With a jerk, the hansom moved forward on the cobblestoned street. Eddy’s embarrassment faded as he studied the handsome Gothic buildings of muted limestone and rose-hued brick rolling past, so different from the sprawling wooden structures of Richmond. When he spotted one of the city’s famous “dreaming spires” in the distance, he felt a flutter of excitement. His childhood had been spent in English boarding schools, and there had even been talk of his attending one or another of Oxford’s famed colleges when he was of age. But his foster father had fallen into financial difficulties and moved the family back to Richmond. After that, the University of Virginia had become his academic destination.
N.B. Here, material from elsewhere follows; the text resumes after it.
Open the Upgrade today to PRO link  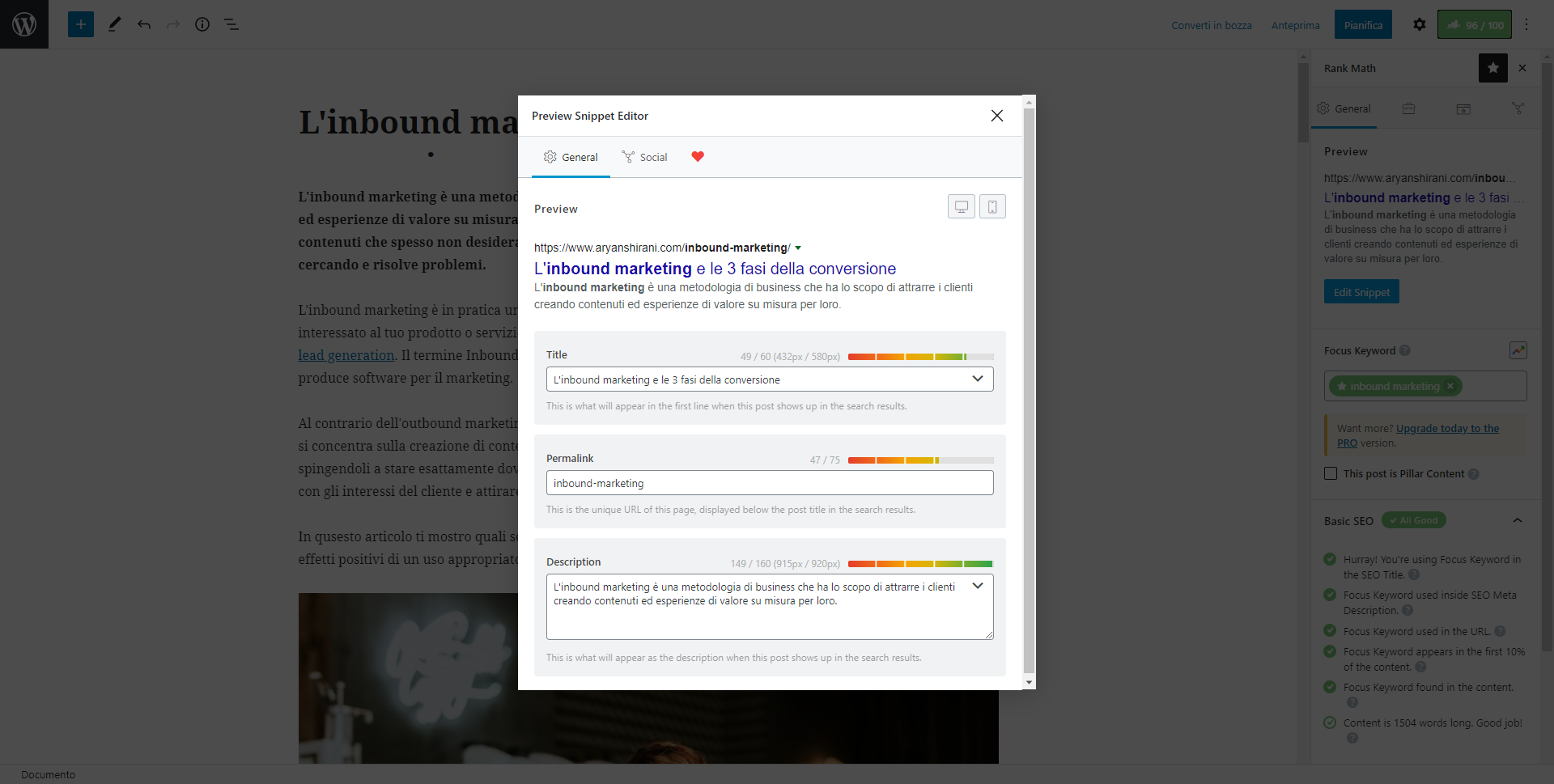[x=1447, y=429]
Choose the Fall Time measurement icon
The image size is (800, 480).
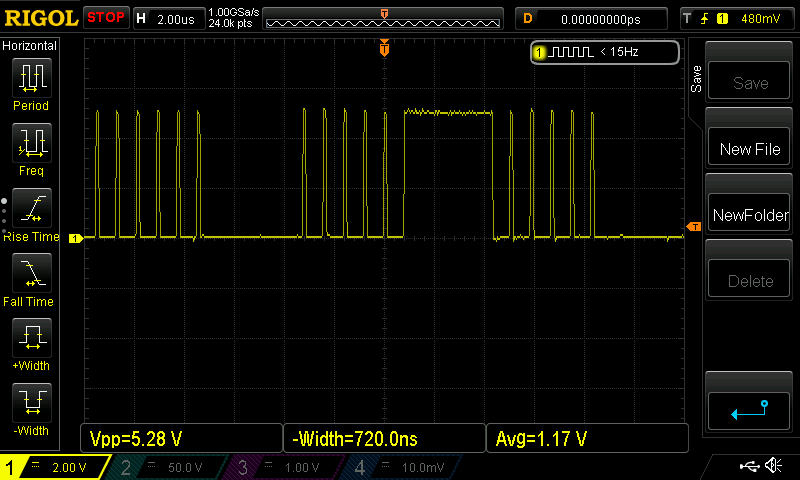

Not that his tenure lasted for long. His excitement turned into the familiar buzz of bitterness, and on its heels was the even more familiar yearning for a mouthful of rye whisky. He ignored it, as he ignored any suggestion that arose from his ‘imp of the perverse.’ You’re perfectly fine. And things are going well enough, even with Elmira’s absence. It was the sea voyage that had made her ill, nothing else. She wasn’t like Sissy, with her weak lungs and constant coughing. Elmira would be returned to her normal health after a week of taking the waters, he was sure of it. Stop looking for trouble and enjoy your success.
The hansom turned onto a busy thoroughfare, passing more clustered shops before stopping in front of an elegant building with THE MITRE INN spelled out in gold lettering over the entrance. Two sets of bow windows stretched to the building’s second floor, and the entrance boasted gas lanterns that he imagined would be lit for weary travelers at night.
“That’ll be a shilling and eightpence, sir,” the driver said through the hatch.
Forewarned about the common driver’s trick of claiming not to have change, Eddy climbed out and handed over a shilling and two groats, ignoring the driver’s scowl as he collected his luggage and hauled it into the hotel. Beyond the front doors was an immaculate lobby with a coal fireplace that helped to eradicate the damp chill of the October air.
A clerk behind a polished wooden counter nodded at his approach. “Good afternoon, sir. May I help you?”
“Yes, I have a reservation for one night’s stay?” Eddy said, hoping this was true. “It should be under the name of Ponsonby.”
The clerk paged through the ledger, then nodded. “Here it is. Always a pleasure to have a man of letters at the Mitre, sir. I’m Mr. Venables, the hotel keeper. If you need anything while you’re here, please let me know and I’ll have it brought to you.” He turned the ledger around into signing position and slid a quill pen and ink pot next to it. “If you’d be so good as to sign and date the page?”
Eddy took the pen, dipping it into the ink before inscribing his name in the first empty slot and adding October 11, 1851, next to it.
Venables turned the ledger around again, peering at the signature. “Very good. Welcome to Oxford, Mister—”
“Poe,” Eddy said, with a slight lift of his chin. “Edgar Allan Poe.”